◆ WHAT NEEDS TO BE DONE
Continue the review of "Singin' in the Rain" from where it stops.

◆ DOCUMENT SEGMENT

● ● ● ● ● ● ●

Happy Again With ‘Singin’ in the Rain’


The Newport Harbor Art Museum celebrated Fred Astaire a couple of weeks ago with “Top Hat.” Now, its mini-tribute to movie musicals spotlights Gene Kelly--the dancer who so often during his career seemed to be spinning in Fred’s elegant shadow--in “Singin’ in the Rain.”

There are those who would argue that Kelly deserved equal room on the same pedestal with Astaire, but I’m reluctant. Astaire was class, Kelly was brass. Astaire was a prodigy with Old World style, Kelly was a first-rate hoofer with all-American appeal. Fred was better, but Gene could still be a lot of fun.

He proved that in “Singin’ in the Rain,” one of the most popular song-and-dance extravaganzas ever to come out of Hollywood. The 1952 movie will be shown Friday as the finale in the museum’s series.

Kelly plays Don Lockwood, a silent-screen star making the uneasy transition to talkies. It’s probably Kelly’s finest, most defining role, even more closely associated with him than “An American in Paris” made a year earlier, also for MGM.


As Lockwood, who approaches every travail of his anxious future with a loopy determination, Kelly is irrepressibly upbeat. This taps right into his greatest talent as a dancer, his athleticism. It also lets Kelly emphasize the most prominent feature of his acting, the ability to seem joyfully boyish at just about every opportunity.

The picture, co-directed by Kelly and Stanley Donen, features perhaps Kelly’s most popular dance sequence, one that gave the movie its title. There he is, after expressing love for bit actress Kathy Selden (an exhaustingly perky Debbie Reynolds), zinging all over a Hollywood back lot done up as a rain-slickened street as the drops keep falling.

● ● ● ● ● ● ●

◆ Stored items
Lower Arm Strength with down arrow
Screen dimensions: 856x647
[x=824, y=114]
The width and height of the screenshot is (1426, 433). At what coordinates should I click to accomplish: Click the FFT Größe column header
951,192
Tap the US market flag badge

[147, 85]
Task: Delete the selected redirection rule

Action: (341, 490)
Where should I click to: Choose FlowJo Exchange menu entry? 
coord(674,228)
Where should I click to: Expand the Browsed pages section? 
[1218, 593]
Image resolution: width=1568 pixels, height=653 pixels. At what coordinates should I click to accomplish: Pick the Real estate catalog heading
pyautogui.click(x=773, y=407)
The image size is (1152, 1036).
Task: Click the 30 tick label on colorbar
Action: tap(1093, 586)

● ● ● ● ● ● ●

◆ ANSWER TO THIS PROBLEM
The choreography is playful yet demanding, and Kelly throws his compact halfback’s body (such a contrast to Astaire’s skinny litheness) through all the paces. One thing you could say about Kelly, he always worked hard to please an audience.

“Singin’ in the Rain” has, in part, become such a favorite because of its hyperactive comedy, much of it generated by Jean Hagen as Lina Lamont. Lina, Don’s co-star in the silents, has a harder time adjusting to sound because of her screechy voice, turned into a loud running gag by Hagen.


Donald O’Connor also made an impact as Cosmo Brown, Don’s rubber-legged sidekick. O’Connor’s eccentric dancing (every move seems to be made on top of a banana peel) proved a giddy counterpoint to Kelly’s more controlled, powerful style.

Arthur Taussig, an Orange Coast College film instructor and author of The Film Analyst newsletter, will discuss “Singin’ in the Rain” before and after the screening.

* Who: Gene Kelly and Stanley Donen’s “Singin’ in the Rain.”

* When: Friday, Aug. 5, at 6:30 p.m.


* Where: The Newport Harbor Art Museum, 850 San Clemente Drive, Newport Beach.

* Whereabouts: Take Pacific Coast Highway to Jamboree Road and head north to Santa Barbara Drive and then east to San Clemente Drive.

* Wherewithal: $3 for museum members, seniors and students; $5 for the public.